Goal of the exercise: Could you rewrite the part of the listing that opens with the line containing "Task: Click the 選擇容量 capacity label" and closes with the line containing "Action: [x=625, y=446]", replacing "capacity" with "storage" and leaving everything else unchanged?

Dataset entries:
+===+
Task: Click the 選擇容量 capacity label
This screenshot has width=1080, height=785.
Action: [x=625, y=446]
+===+
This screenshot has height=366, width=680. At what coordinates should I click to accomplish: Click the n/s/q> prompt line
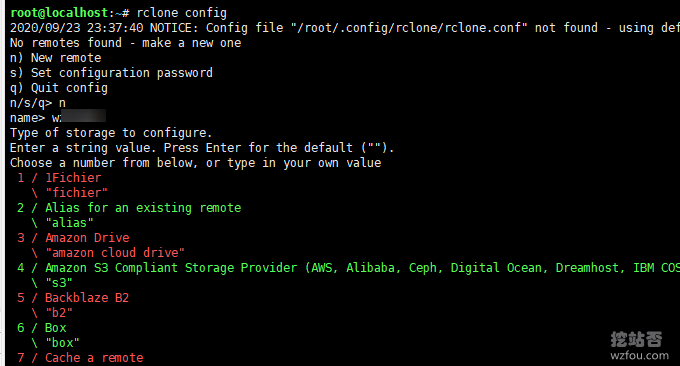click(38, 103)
+===+
Result of this exercise:
Task: Click the 選擇容量 storage label
This screenshot has width=1080, height=785.
Action: [x=625, y=446]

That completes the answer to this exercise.